# Exercise
Would you please copy each line below that includes the string "Episode"?

Stored items:

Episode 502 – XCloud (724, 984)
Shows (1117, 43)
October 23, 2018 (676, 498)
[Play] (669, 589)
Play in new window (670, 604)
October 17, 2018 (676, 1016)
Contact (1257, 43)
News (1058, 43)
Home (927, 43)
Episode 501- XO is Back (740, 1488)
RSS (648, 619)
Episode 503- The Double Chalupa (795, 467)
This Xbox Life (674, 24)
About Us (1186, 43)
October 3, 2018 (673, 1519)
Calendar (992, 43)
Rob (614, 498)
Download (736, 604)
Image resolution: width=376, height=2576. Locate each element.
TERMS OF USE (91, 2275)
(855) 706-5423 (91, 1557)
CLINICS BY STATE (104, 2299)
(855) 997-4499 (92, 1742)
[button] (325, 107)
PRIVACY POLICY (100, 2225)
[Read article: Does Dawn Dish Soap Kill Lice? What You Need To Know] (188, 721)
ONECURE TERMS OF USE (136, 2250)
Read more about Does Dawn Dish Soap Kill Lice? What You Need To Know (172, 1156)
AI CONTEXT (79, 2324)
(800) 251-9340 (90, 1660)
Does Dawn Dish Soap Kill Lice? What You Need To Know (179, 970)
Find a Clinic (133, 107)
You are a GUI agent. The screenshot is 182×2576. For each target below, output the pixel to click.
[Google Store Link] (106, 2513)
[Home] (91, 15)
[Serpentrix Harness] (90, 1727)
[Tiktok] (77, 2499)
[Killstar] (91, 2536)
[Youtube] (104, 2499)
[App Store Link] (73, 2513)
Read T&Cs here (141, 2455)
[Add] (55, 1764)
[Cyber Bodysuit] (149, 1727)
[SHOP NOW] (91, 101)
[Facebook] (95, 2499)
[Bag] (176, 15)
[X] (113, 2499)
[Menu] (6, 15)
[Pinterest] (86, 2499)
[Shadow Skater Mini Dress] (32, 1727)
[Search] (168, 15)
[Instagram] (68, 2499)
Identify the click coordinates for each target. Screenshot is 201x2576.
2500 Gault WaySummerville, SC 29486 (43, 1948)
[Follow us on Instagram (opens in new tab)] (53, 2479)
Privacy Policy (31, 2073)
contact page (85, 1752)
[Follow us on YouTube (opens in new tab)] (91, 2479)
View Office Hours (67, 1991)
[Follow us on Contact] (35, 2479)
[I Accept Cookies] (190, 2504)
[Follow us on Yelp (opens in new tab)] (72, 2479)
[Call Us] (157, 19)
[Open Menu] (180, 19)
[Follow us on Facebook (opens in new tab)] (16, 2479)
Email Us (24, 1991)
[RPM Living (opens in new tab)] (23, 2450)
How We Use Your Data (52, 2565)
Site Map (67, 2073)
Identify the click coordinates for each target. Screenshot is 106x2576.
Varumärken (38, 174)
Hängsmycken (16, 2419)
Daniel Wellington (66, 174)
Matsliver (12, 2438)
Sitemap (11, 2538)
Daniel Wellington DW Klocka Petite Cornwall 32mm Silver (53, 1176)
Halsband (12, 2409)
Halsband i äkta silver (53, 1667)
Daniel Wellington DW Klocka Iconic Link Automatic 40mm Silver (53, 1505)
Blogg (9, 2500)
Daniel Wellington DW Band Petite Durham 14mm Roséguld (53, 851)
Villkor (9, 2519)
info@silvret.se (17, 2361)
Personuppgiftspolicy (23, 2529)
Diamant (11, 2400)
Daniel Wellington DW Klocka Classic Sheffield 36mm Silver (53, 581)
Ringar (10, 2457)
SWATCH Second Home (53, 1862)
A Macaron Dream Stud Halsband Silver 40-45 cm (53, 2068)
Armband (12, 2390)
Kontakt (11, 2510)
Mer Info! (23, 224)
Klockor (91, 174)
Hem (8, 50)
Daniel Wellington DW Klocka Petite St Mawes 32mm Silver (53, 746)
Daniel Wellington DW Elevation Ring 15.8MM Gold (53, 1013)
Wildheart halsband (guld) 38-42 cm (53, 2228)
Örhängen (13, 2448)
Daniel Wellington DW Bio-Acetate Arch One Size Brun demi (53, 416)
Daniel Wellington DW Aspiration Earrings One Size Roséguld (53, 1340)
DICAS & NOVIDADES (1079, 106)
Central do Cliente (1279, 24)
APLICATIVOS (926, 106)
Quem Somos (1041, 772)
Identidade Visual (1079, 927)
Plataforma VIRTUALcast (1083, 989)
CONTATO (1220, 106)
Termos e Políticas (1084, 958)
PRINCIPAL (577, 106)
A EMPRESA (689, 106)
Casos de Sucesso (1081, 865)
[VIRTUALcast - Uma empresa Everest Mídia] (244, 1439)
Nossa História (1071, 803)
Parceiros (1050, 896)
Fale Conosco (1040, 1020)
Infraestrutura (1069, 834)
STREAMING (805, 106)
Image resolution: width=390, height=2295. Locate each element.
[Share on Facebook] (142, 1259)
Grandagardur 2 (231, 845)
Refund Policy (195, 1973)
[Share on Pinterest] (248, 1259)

# Answer space
Episode 502 – XCloud (724, 984)
Episode 501- XO is Back (740, 1488)
Episode 503- The Double Chalupa (795, 467)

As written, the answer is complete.